Symantec's Threat Hunter Team said it discovered 1,859 publicly available apps, both Android and iOS, containing baked-in AWS credentials. That means if someone were to look inside the apps, they would have found the credentials in the code, and could potentially have used that to access the apps' backend Amazon-hosted servers and steal users' data. The vast majority (98 percent) were iOS apps. In all, 77 percent of these apps contained valid AWS access tokens that allowed access to private AWS cloud services, the intelligence team noted in research published today. Additionally, almost half (47 percent) contained valid AWS tokens providing full access to sometimes millions of private files via Amazon S3 buckets. These hard-coded AWS access tokens would be easy to extract and exploit, and reflect a serious supply-chain issue, Dick O'Brien, principal editor on Symantec's Threat Hunter Team, told The Register.
In one case, we're told, a B2B provider of intranet and communications services gave out a mobile SDK to its customers to use to access its platform. It turned out the SDK contained the provider's cloud infrastructure keys, which potentially exposed all of its customers' data — including financial records, employee information, and other information — that was stored on the platform. Data on more than 15,000 medium and large-sized companies were exposed.
The SDK had a hard-coded AWS token to access an Amazon-powered translation service. However, that token granted full access to the provider's backend systems, rather than just the translation tool. "Instead of limiting the hard-coded access token for use with the translation cloud service, anyone with the token had full unfettered access to all the B2B company's AWS cloud services," Symantec's Kevin Watkins wrote.
In another example of what not to do in mobile app development: the security shop found five iOS banking apps that used the same vulnerable AI digital identity SDK. Using third-party software for the authentication component of an app is fairly common. As Watkins noted: "The complexities of providing different forms of authentication, maintaining the secure infrastructure, and accessing and managing the identities can incur a high cost and requires expertise in order to do it right."

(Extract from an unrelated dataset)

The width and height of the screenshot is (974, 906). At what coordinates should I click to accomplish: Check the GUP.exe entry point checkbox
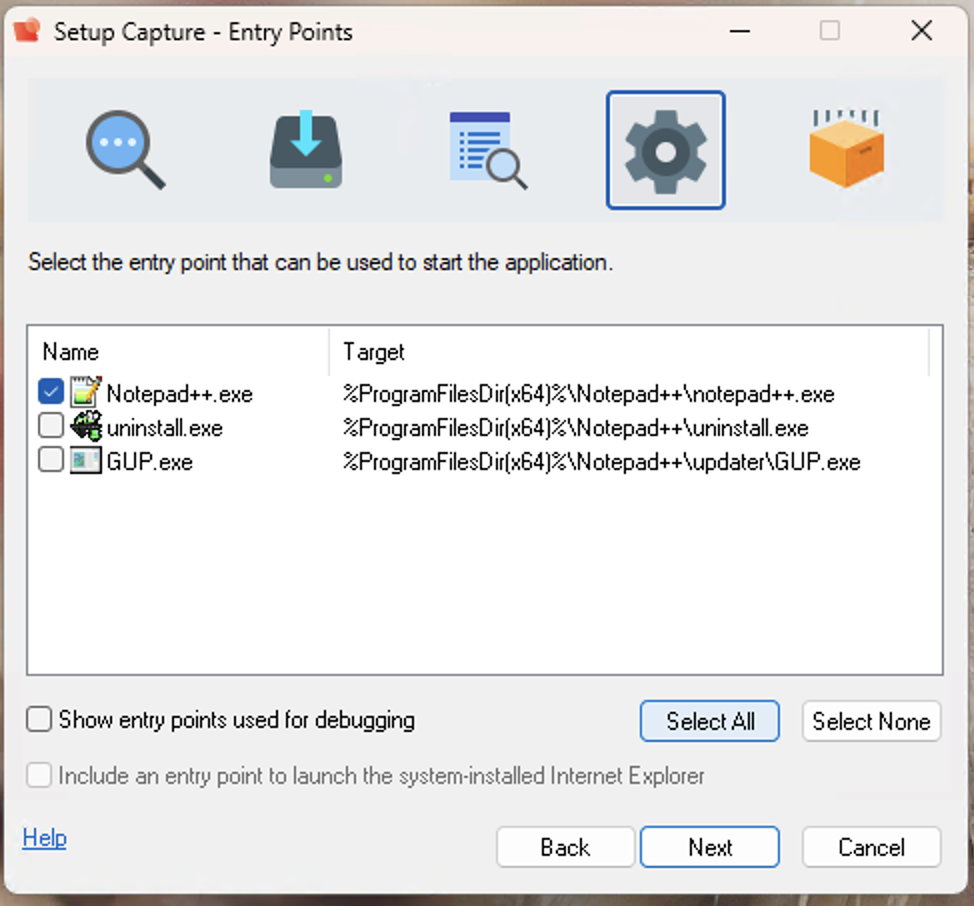point(51,461)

However, it can also lead to leaky data. In this case, the SDK included embedded credentials that exposed users' biometric digital fingerprints used for authentication along with names and dates of birth. "Over 300,000 people's fingerprints were exposed," O'Brien said. Besides the banking customers' personal information, the access key also exposed the server infrastructure and blueprints, including the API source code and AI models used.